Editor's Note: The Alliance is currently developing and deploying
technologies to build and support the National
Technology Grid. The three thrust activities
involve collaborations with other groups
establishing similar grid environments. The
Alliance is working with NPACI, NASA IPG, and
Argonne National Lab to increase the services
available to the national high-performance user
community. The next three issues of data link will give
background information about the thrust areas:
Virtual Machine Room in May, the user portal in
June, and the Access Grid in July.
"Our goal is to help researchers manage their science,
not the resources they use to do their science."
--John Towns
NCSA Division Director for Scientific Computing
April 2000
Alliance on Track to Enhance Services
Virtual Machine Room
NCSA and its Alliance partners are currently deploying the
infrastructure necessary to establish the Alliance Virtual Machines
Room (VMR). The goal is to make the many resources available at
Alliance sites appear to be managed in a single coherent fashion as if
they were co-located and under the direct management of a single
center. The VMR consists of six sites –
from Boston to Maui
– with
24x7 operations and resource and usage monitoring. Distributed
research environments like the VMR will likely emerge as the
collaborative spaces in which science and interdisciplinary research
will be conducted in the future.
Grid Security Infrastructure
One of the essential pieces to enable use of a wide variety of resources
in a distributed environment is solid security that has mechanisms
permitting access to all resources.

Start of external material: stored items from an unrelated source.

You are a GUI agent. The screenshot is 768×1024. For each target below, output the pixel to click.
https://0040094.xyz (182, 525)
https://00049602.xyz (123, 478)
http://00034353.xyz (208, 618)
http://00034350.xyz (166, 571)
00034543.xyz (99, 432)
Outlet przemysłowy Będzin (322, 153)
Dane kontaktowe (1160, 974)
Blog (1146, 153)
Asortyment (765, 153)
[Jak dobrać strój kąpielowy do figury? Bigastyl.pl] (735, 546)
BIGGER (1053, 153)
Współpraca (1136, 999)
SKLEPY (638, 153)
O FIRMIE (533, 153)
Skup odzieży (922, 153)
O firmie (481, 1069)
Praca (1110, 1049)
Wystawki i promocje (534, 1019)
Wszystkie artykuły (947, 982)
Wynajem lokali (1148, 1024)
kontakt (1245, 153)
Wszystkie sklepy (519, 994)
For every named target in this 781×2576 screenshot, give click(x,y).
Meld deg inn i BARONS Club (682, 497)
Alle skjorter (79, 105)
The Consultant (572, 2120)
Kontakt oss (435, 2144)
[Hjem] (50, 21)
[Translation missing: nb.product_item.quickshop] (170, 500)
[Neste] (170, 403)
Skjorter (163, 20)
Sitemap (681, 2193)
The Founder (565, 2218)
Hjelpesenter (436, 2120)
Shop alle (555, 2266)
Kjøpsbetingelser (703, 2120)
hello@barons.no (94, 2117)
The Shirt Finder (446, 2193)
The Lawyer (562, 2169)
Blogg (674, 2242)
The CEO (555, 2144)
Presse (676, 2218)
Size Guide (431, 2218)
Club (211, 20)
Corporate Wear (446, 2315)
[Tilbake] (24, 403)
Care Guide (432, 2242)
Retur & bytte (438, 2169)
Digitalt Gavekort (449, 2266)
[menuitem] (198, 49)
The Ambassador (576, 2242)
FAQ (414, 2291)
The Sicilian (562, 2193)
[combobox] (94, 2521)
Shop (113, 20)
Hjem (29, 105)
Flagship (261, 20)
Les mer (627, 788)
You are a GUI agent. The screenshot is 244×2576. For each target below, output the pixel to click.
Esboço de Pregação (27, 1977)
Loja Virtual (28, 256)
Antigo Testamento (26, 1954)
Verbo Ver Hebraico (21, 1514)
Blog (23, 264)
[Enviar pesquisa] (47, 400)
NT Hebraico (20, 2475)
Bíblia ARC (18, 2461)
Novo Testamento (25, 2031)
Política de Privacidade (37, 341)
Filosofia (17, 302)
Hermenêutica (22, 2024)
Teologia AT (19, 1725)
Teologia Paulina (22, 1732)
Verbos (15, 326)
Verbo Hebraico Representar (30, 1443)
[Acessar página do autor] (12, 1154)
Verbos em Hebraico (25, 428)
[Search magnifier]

The Alliance is participating in the
development of and building on the Globus project's Grid Security
Infrastructure
(
GSI) package.
The authentication mechanisms of choice
is the Public Key Infrastructure
(
PKI).
An Alliance certificate authority,
which authorizes access to Alliance systems, is already providing
limited production services.
Layered on top of this are some basic utilities necessary for VMR
users. The first is a mechanism for users to manage their certificates,
which function as passports to Alliance resources. A significant part of
this is simply providing adequate documentation that is currently under
development. Also necessary is deployment of server and client
software for FTP (File Transfer Protocol) and ssh (secure shell) on
VMR systems. Versions of this software have been identified but they
require additional development.
Allocation and Account Management
A set of base infrastructure services are needed to support the
management of allocations and individual user accounts within the
VMR. One example is the need to track the usage of various resources
by individual users. PIs also need to review users on their projects and
check usage against the allocation total. This involves a considerable
amount of work in identifying allocated VMR users in this distributed
set of resources and reporting their usage appropriately.
More technically difficult is account creation on remote systems
through a centralized mechanism. Within the PACI program, as in
many others, resources are
allocated on a peer
review basis. Allocations
to a VMR require a centralized process by which allocations are
awarded and access provided.
VMR Operations
Just as any machine room requires a variety of operational support
services, the VMR requires an integrated set of support services from
all of the member sites:
- shared help desk
- common software installed
- shared policies and procedures
In order for the VMR to appear as a single integrated computing
environment, a single entry point for users and operators to report
problems or pose questions is needed. Creating a VMR help desk based
on a new NCSA-developed, web-based ticket system will give users
and staff a single point to report problems and give VMR triage staff a
more simple way to route problem tickets to the appropriate site for
resolution. Using a common ticket system gives the Alliance a way to
centrally track the status of all problems related to the VMR.
Having each participating site in the VMR running a suite of common
infrastructure software is also critical to smooth operations. Under
development is a small database that collect and communicate the
current list of infrastructure software needed at each VMR site. This
database will eventually migrate to an Alliance RIB
(Repository in a
Box) framework running on top of Sybase. Part of this database will be
organized and available to system administrators; another part will have
information about software for end users.
Centers participating in the VMR have, over time, developed their own
policies, processes, and specialized software to ensure a smooth-
running environment on behalf of their users. The Alliance challenge is
to integrate these various practices to establish the VMR and make it
work for users and staff. Working toward integration first consists of
accessing and understanding site-specific system documentation about
local sites' practices. Next comes the development of processes and
practices for coordinated operational activities. This will form the basis
of a prototype set of policies, procedures, and tools for managing such
distributed environments.
Storage
As is the case with nearly all developing grid environments, easy
access to data is one of the most important components to users. Efforts
are initially focused on remote access to various mass store systems
that exist within the partner sites. The first step will be providing
remote access to NCSA's mass store. A single, command line interface
that may be used on any of the VMR systems to access and use mass
store systems at any of the partner sites is under development.
GASS
(Globus Access to Secondary Storage) software will be used for data
movement around the VMR. Although GASS is not fully developed,
Alliance staff are collaborating with Globus team to harden this
infrastructure software.
Currently,
NCSA's mass store
system is based on the UniTree software
from UniTree, Inc.
As part of this long-term project, we also plan to
explore the capabilities of a product called Distributed UniTree, which
would allow for remote data servers with local caches at partner sites
to be integrated with potentially multiple archives sites within a single
filename space.
--John Towns and Ginny Hudak-David